HIT: Comparative effectiveness research may be beneficial, but not straightforward
"Can comparative effectiveness research improve care?" asked Fischer. While he said that there has been a recent increase in the volume of CER, many barriers still exist within the system.
These challenges include: gaps between actual and best practices, the underuse of beneficial treatments (statin treatment for hypertension), use of harmful new therapies and treatment patterns with excessive costs.
In addition to these obstacles, Fischer offered that there are still multiple aspects to improving care with CER that need to be addressed including: the perception of CER, educational limitations and practical interventions to promote quality.
“If we don’t do something to address the educational limitations and our limited ability to intervene with quality right now then we won't have a foundation to build CER no matter how good we can make the perception of it," he said.
He offered that some in the industry don’t trust CER results and have resistance to evidence-based medicine, which is something that CER must combat.
In addition, Fischer said that arguments against evidence-based medicine stem from the thought that this will create “cookie-cutter” medicine--a loss of physician autonomy and the de-personalization of medicine.
But the core issue is: "that cost effectiveness research is seen as a burden, not a service," according to Fischer.
“Trying to keep up with the new [CER] data is like trying to get a drink from a fire hose,” said Fischer. “There is not an easy way to keep up with this.”
He said that there has been ineffective dissemination of the new results and while evidence reviews and guidelines exist, they are lengthy and difficult for physicians to read.
Other challenges to the CER system also exist and these include:
- Educational challenges: “We must bring the CER information overload into a framework where doctors are already overloaded”;
- Practical challenges including the volume of recommendations to implement, limited quality controls for practice and difficult-to-structure interventions;
- Proliferation of the guidelines: With the increasing volume of evidence-based recommendations in primary care it would take physicians 18 hours per day to deliver all of the indicated care and most see CER as a system that will only increase expectations.
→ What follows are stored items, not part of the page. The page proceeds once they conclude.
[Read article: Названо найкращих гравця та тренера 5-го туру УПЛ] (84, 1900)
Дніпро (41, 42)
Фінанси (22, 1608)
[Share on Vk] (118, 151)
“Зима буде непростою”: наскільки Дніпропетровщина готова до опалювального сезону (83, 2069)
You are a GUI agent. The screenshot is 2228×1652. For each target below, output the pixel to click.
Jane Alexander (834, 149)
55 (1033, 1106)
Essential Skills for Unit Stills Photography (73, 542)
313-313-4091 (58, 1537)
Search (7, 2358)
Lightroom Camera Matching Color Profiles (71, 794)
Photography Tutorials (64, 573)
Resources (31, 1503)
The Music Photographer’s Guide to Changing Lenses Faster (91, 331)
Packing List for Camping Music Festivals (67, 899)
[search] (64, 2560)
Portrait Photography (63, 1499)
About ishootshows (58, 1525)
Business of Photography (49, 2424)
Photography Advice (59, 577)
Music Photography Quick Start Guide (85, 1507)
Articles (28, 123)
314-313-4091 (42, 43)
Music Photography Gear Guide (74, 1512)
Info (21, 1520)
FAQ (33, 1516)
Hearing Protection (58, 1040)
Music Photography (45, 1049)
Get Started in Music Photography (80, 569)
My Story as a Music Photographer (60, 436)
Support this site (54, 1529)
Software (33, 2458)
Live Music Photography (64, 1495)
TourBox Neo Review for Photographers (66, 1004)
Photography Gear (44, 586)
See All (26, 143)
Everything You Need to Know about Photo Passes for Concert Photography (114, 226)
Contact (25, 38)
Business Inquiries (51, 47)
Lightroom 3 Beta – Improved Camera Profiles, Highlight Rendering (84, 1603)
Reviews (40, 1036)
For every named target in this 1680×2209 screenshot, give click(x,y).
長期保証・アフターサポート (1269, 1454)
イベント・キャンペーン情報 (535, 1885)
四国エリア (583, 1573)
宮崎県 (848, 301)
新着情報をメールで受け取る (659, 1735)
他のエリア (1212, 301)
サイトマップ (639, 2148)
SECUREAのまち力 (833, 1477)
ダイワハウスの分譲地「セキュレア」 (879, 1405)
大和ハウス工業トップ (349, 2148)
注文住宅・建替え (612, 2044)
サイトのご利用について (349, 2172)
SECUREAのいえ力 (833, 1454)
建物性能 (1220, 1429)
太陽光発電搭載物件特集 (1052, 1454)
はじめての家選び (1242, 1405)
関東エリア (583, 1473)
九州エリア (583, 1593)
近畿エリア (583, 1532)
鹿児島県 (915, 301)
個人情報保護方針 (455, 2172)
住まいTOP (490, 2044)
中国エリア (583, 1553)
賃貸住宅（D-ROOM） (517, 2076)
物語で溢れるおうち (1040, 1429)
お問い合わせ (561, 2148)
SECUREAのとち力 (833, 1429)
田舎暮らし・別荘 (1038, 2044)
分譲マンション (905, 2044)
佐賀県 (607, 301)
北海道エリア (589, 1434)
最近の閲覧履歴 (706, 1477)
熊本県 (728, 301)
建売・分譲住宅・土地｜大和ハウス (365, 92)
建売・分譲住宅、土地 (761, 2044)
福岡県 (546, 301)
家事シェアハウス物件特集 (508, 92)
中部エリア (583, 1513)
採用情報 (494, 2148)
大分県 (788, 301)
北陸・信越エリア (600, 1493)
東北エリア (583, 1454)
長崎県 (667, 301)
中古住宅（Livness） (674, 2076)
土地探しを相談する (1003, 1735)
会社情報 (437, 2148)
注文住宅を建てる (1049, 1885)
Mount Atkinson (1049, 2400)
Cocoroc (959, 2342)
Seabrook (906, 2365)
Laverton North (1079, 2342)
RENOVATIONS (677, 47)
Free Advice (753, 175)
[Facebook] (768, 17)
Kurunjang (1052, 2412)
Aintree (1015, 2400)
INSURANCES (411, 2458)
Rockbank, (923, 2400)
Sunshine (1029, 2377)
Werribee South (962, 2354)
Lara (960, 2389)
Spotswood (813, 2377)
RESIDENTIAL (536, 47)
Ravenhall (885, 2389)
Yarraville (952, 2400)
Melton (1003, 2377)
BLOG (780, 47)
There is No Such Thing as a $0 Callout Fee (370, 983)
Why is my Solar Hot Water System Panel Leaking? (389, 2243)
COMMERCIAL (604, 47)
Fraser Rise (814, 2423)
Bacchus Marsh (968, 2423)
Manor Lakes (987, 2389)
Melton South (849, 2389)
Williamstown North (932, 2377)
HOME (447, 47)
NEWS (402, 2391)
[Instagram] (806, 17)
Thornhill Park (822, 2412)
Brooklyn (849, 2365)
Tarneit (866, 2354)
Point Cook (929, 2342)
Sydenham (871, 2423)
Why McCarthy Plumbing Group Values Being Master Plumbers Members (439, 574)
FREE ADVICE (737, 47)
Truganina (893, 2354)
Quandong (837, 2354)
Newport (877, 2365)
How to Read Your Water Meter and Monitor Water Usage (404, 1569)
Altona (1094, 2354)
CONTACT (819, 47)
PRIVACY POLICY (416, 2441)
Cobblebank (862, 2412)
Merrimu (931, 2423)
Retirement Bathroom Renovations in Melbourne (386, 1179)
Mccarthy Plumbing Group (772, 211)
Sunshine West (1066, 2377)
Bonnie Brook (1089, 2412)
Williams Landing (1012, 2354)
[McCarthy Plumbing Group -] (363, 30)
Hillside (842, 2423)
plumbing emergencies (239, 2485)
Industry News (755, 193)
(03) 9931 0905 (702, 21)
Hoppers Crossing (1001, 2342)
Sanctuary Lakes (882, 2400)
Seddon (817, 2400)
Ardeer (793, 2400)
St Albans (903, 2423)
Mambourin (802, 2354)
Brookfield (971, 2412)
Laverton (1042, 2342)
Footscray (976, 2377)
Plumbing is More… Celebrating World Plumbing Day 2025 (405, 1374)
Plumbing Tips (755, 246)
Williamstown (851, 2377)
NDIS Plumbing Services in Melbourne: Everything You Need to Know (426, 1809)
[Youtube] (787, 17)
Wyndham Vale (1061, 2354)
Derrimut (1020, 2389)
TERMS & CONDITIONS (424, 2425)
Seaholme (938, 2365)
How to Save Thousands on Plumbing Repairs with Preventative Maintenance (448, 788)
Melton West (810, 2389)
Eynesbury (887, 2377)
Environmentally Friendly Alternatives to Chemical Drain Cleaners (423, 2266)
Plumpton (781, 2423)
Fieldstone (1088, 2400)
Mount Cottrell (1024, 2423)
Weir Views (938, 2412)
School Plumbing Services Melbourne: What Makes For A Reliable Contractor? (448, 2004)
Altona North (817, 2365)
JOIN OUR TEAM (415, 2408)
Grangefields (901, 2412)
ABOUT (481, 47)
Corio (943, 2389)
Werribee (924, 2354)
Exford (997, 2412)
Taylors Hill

Possible solutions to reaching a meaningful CER system include: better educational models, proactive planning for dissemination and the balance in the messages that are delivered and more robust models of continuing medical education.
In addition, Fischer said that building better IT interventions and understanding physician workflow can help with these problems and in identifying high-yield areas for intervention.
What's the take home message? Within the realm of CER there will be a lot more information coming but the biggest barriers already exist, he said. However, we have an opportunity to address systemic problems, he offered. " If we are not ready to make the most for the new CER data it will be a missed opportunity instead of a chance to make things better."